Partially GoodOne or more instances or services associated with an application instance are not reachable on one or more paths. Indicates either some paths or some prefixes on a path are unreachable. A partially good path is not a cause for concern. Multi-origin applications such as Office 365 may display as partially good, but still be functioning well.
UnreachableAll instances or services associated with an application are unreachable. Indicates all used paths and prefixes on all paths are unreachable.
No Data No application data is available as the application does not use this path or is not allowed to use this path by its policy. Indicates that the application is not in use.

App Response Time

Prisma SD-WAN uses application response time to determine the path a flow may take and confirms that the path adheres to the application SLA. Application response time is a combination of Network Transfer Time (NTT), Round Trip Time (RTT), and Server Response Time SRT) metrics and calculated for a flow on each path before a decision is taken to send a flow on that path. These metrics reflect in the App Response Time chart.

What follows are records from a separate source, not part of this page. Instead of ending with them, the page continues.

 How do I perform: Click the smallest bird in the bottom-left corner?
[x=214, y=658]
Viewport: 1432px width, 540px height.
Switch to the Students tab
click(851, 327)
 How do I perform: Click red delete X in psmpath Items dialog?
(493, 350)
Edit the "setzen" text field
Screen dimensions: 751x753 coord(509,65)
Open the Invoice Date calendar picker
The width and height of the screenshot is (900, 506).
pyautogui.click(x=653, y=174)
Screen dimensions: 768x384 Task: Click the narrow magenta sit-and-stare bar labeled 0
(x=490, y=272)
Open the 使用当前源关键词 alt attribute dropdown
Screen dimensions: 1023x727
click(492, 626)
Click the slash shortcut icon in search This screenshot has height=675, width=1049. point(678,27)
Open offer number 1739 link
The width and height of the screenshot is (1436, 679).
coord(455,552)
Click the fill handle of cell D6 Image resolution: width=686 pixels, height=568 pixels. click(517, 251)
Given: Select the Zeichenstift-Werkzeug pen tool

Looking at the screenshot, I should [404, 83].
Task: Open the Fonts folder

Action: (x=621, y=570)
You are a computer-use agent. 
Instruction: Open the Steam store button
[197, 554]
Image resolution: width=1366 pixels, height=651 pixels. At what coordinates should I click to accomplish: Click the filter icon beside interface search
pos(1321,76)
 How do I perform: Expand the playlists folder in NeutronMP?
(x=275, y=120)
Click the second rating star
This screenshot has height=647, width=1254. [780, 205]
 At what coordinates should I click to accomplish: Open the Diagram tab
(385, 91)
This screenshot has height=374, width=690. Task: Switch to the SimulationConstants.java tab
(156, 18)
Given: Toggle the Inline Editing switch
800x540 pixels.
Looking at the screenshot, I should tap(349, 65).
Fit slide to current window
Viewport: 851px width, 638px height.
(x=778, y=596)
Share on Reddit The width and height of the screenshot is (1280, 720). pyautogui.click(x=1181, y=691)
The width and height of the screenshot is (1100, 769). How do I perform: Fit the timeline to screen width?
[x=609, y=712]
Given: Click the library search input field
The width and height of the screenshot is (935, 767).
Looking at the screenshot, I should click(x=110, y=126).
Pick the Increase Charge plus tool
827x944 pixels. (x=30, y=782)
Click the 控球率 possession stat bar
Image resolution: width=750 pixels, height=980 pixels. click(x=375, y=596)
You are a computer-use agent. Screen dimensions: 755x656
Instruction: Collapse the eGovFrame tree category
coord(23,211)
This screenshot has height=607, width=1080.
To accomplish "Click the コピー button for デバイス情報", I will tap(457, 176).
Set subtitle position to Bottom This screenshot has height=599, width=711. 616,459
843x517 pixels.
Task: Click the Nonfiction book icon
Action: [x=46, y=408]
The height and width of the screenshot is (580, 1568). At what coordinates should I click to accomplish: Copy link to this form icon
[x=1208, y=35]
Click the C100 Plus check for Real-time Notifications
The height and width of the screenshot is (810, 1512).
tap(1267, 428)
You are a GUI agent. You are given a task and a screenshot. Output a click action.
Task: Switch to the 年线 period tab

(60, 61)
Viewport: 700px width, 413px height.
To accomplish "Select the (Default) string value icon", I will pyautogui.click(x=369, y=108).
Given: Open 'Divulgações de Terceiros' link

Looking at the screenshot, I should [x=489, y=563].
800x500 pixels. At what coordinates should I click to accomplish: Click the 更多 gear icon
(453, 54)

The chart displays detailed information on the application transaction time for each prefix within an application. It determines network and server performance for a specific application, including information from the moment the client generates a request to the time the server receives the response in the cloud or the data center. It also takes into account L1 – L3 and L4 – L7 characteristics of an application, including end-to-end performance rather than just latency, jitter, and packet drops for an application.
App Response Time chart reports on a per-app basis. Select at least one app to view the App Response Time by Path table. The health of the selected paths are indicated by color. You can view specific Health Events table associated with each application instance or service with transaction or init failures. Refer to the above App Health to understand descriptions on the different health states.
Using NTTn, RTT, SRT, and UDP-TRT metrics, this chart provides information on the source of an under performing application.
  • Network Transfer Time (NTTn)—The measure of network congestion. The amount of time it takes to transfer incoming data from an external server to a local client.
  • Round Trip Time (RTT)—The measure of network latency. RTT is measured only for TCP flows and defined as the time taken between a forward and return related protocol exchange; TCP SYN to SYN-ACK for outbound flows, TCP SYN-ACK to ACK for inbound flows and the time between a data sequence and ACK of that data sequence.
    Thus, RTT is measured throughout the life of a flow and not just at the TCP establishment. Measuring RTT throughout the flows life allows the system to account for TCP proxy devices like WAN optimization in the path, providing a more accurate measurement of RTT.
  • Server Response Time—The amount of time it takes for the server to start transmitting data after it has acknowledged the client’s request. SRT measured for TCP flows only from the time request is received to the time the server sends the first response packet.
  • UDP Response Time (UDP-TRT)—The amount of time it takes for the server to respond to the UDP transaction request from the time the request is received. Currently, UDP-TRT provides information on UDP DNS traffic only.